Sometimes we need to execute arbitrary Scala code on Spark. We may need to use an external library or so on. For that, we have the UDF, which accepts and return one or more columns.
When we have a function we need to register it on Spark so we can use it on our worker machines. If you are using Scala or Java, the udf can run inside the Java Virtual Machine so there’s a little extra penalty. But from Python, there is an extra penalty as Spark needs to start a Python process on the worker, serialize the data from JVM to Python, run the function and then serialize the result to the JVM.
We can register our function as a Dataframe function:
import org.apache.spark.sql.functions.udf
def power3(number: Double): Double = number * number * number
val power3udf = udf(power3(_:Double): Double)
df.select(power3udf(col("myColumn"))).show
But we can also register them as Spark SQL functions making them available to all languages. That means we can register our Scala udf functions in Spark and then use it in our Python Code.
spark.udf.register("power3", power3(_: Double): Double)

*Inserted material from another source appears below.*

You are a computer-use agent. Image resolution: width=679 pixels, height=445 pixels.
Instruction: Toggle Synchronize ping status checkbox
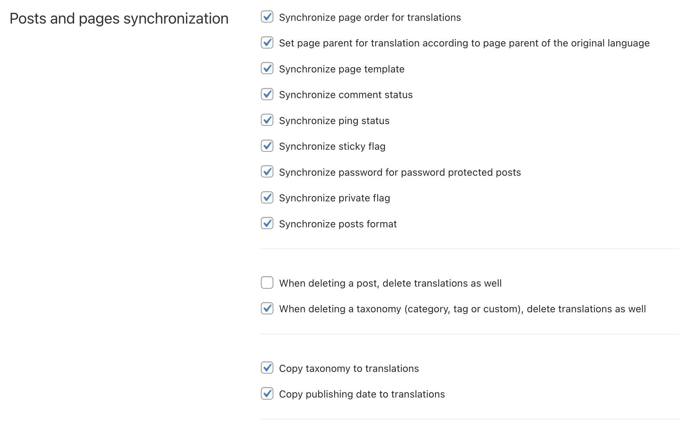click(267, 120)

udfExampleDF.selectExpr("power3(myColumn)").show
Here we are defining the return type which is not necessary but is a best practice. If the actual return type doesn’t align with the specifications it will return a null instead of failing.
UDAF
When dealing with aggregations we can also define functions to compute calculations over groups of input data. UDAF is only available on Scala and Java and is much more complicated than UDF. (please beware that there are udaf for datasets and dataframes).
First, we need to extend a base class known as Aggregator, and define three components:
- IN type
- BUFFer type
- OUT type
Then we need to define the operations if it was a fold map operation, we need to define the initial value (aka method zero), the merge value, and the reduce value.
The reduced value will go through a finish method.
The example in the scala documentation is quite simplistic and I wanted to do something with complex types.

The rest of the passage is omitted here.